LA port program is key to truckers' organizing battle

The Port of Los Angeles' "clean trucks program," which requires trucking companies to use employee drivers rather than contractors, has been described by one trucking company lawyer as a "mini-Employee Free Choice Act," a legislative effort to restore the Teamsters to dominance at the port, according to the Contra Costa Times. Trucking giant Swift Transportation says pro-union drivers "swaggered," thinking it was inevitable that the port—and Swift—would be unionized, and that the drivers were bulletproof. The Ninth Circuit changed all that when it enjoined the employee-driver provision in a March ruling. The Teamsters acknowledge the setback but say the campaign is not over. The union is hoping the employee requirement will be upheld at a federal trial in December.

Pharmacy tech sues over mock holdup

A New Jersey pharmacy technician who says she was traumatized when a masked gunman burst into her store demanding OxyContin is suing her employer—for arranging the mock holdup, Findlaw reported.

GM rescinds white-collar pay cuts

GM has rescinded the white-collar pay cuts it made last spring as it tried to conserve cash and avoid bankruptcy protection, according to USA Today. The pay cuts ranged from 3 percent for many lower-level workers to 10 percent for executives and saved the company about $50 million. The pay restoration, which began this month, will be funded primarily with government dollars, at least for now.

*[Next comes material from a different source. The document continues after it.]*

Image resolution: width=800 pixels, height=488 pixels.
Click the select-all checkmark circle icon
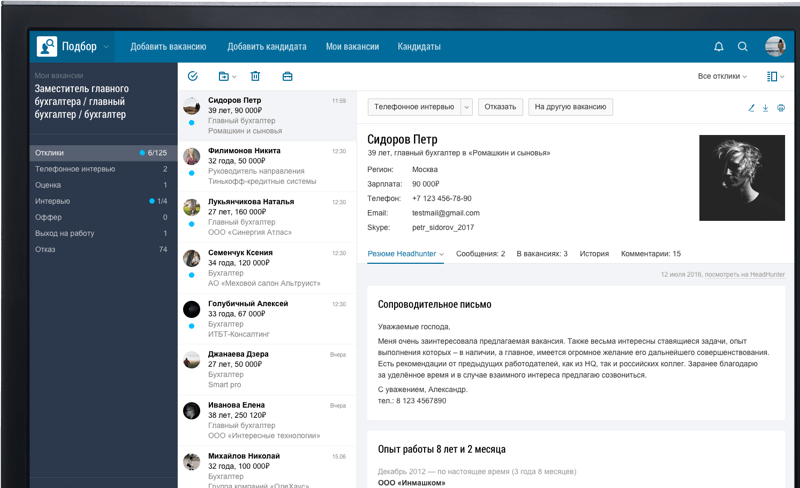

Citing "financial ruin," judge tosses jury award against hospital

Concluding the jury was inflamed more by "passion than reason," a Queens judge tossed out a record $15 million jury award against a Flushing hospital by a nurse who endured years of sexual harassment by a doctor and an attack in 2001. The nonprofit hospital was "teetering on financial ruin," said the Queens supreme court justice, and given the hospital's crumbling finances, the verdict would "further imperil the very survival of the institution." The judge gave the plaintiff the option of retrying the case if she doesn't choose to accept a $750,000 settlement. Her lawyer said the nurse will appeal.

Mercury Marine not out of water yet

On the heels of particularly stormy union negotiations in which the company was thisclose to relocating its operations, Mercury Marine is now facing mutiny in the form of a lawsuit filed by managers who say they are owed bonuses for their cost-cutting efforts, according to TradeOnlyToday, a marine industry publication.

Bernanke says recession's over

Federal Reserve chief Ben Bernanke pronounced that the recession "is very likely over" last week. While there are still plenty who are skeptical that the downturn has ended, the Christian Science Monitor cites five positive trends that support a more optimistic view.